08 Oct 2008 11:35 AM

Bank Makes The Cut


The Bank of Englands monetary policy committee (MPC) has made a 0.5 per cent cut to the base rate of interest at its monthly meeting, one day ahead of schedule and following an earlier announcement by chancellor Alistair Darling in which he urged the Bank to consider the needs of the consumer.

The MPC moved to drop rates from 5 per cent to 4.5 per cent. It was the first time it has decided to alter the base rate since April, when it made a 25 basis point cut. The last time a reduction of this size was made was in November 2001. Following on from the move, consumers could find that their banks drop the rates on a range of products including credit cards, personal loans and mortgages. However, it may mean that returns on savings also decreases.

After the announcement was made, commentators rushed to offer their support for the move, which was welcomed by the price comparison site moneysupermarket as surprising but decisive action. The group added that it seemed that the Bank had retreated in its longstanding battle against rising inflation and rushed to the aid of borrowers, who may soon see the benefit in falling variable loans rates. Indeed, it noted that 4.2 million mortgage holders with tracker products will surely welcome the news as it will bring a significant boost to their ability to put money aside.

“However, as a note of caution this is not a magic cure all and we wont see either the mortgage or the housing market bouncing back to where it was 18 months ago,” the price comparison site added. “Sadly too much water has passed under that bridge to be ended by a quick fix. Lenders wont change their strict attitudes to risk just yet, and the cut may not filter through to rates for new borrowers and first-time buyers, so not everybody will feel the benefit,” it said.
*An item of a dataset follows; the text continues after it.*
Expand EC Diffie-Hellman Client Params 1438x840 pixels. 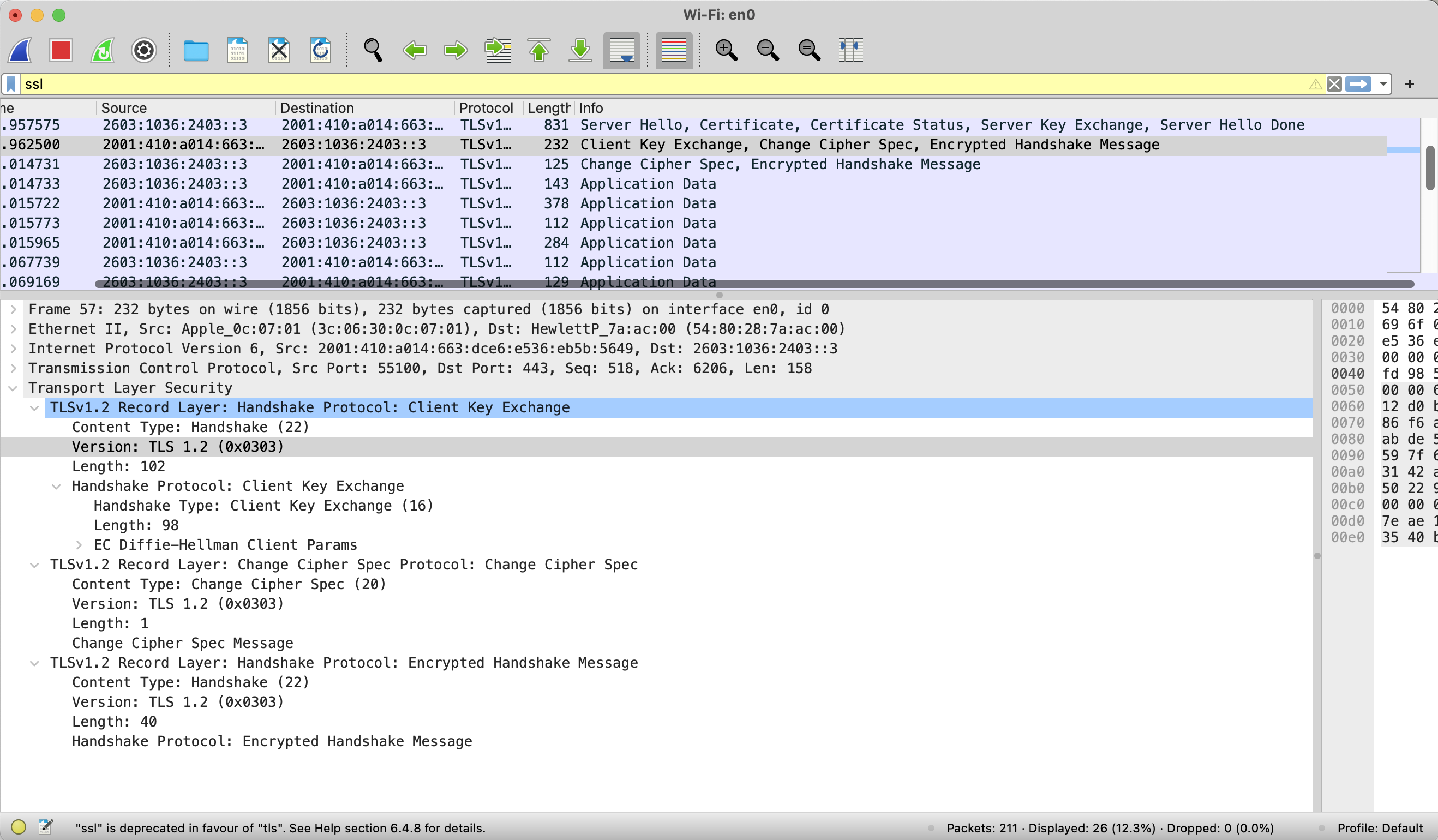click(79, 545)
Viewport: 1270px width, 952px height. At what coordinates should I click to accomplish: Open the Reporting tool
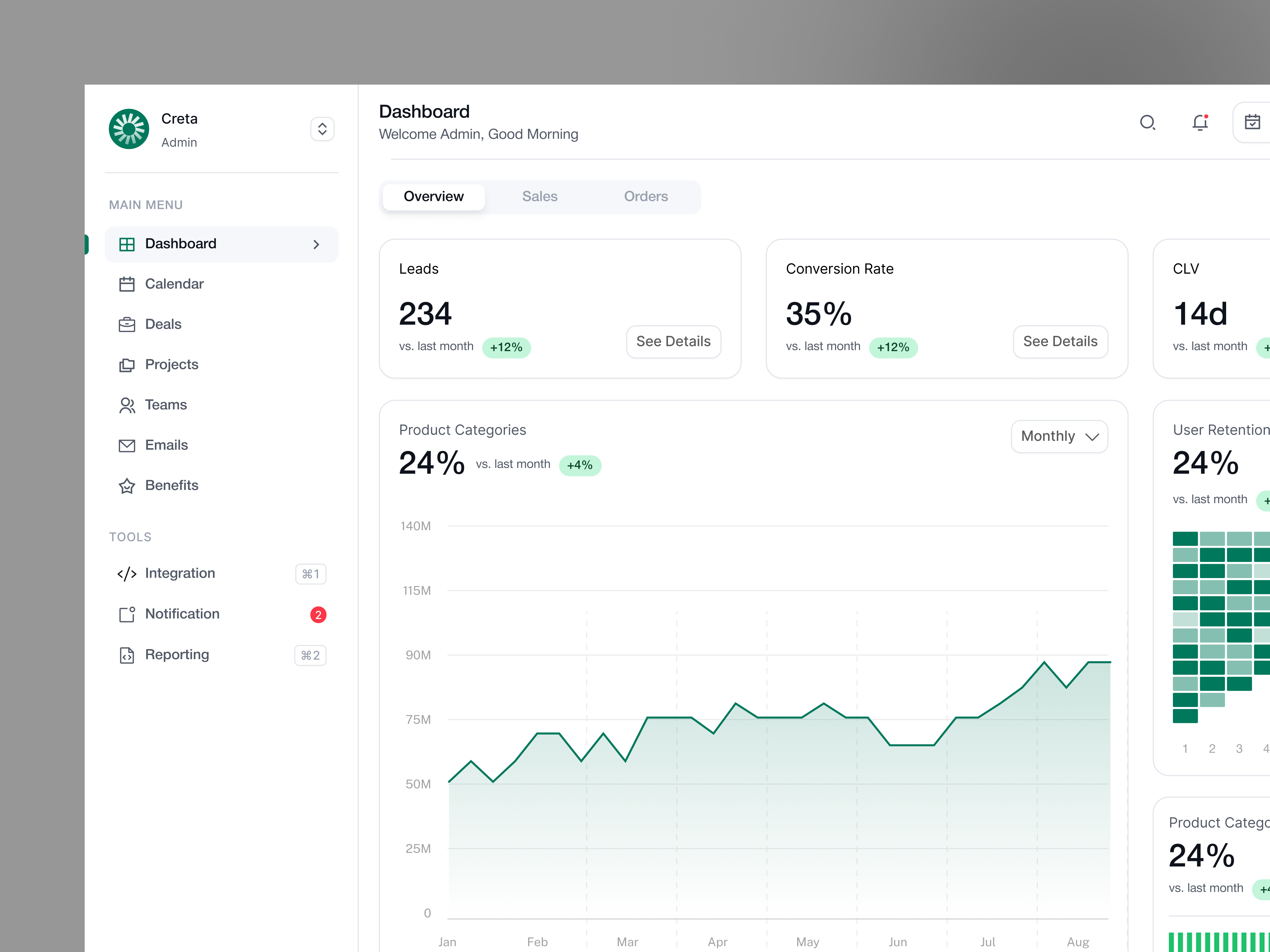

And while many commentators welcomed the move, a number of banks moved quickly to pass the rate cut on to customers, with Barclays, Halifax, Lloyds and Cheltenham & Gloucester among them. For existing customers, the rate cut will come into effect from November 1st, while Barclays will begin offering its lowered rate to new customers from tomorrow (October 9th).

Commenting on the development, Andy Gray, head of mortgages for the Woolwich, said that consumers should take confidence from the decision, which will help to bolster a stagnating housing market and help people who are managing to make their pay packet last the month.

When it met last month, the MPC held the rate at five per cent in order to keep inflation at bay. Following their decision, the Fair Investment Company pointed out that the group had probably stepped back from a cut in the hope that the recent rescue package designed to stimulate the housing market. For those who are encouraged to enter the market after todays announcement, taking out a personal loan may be recommended.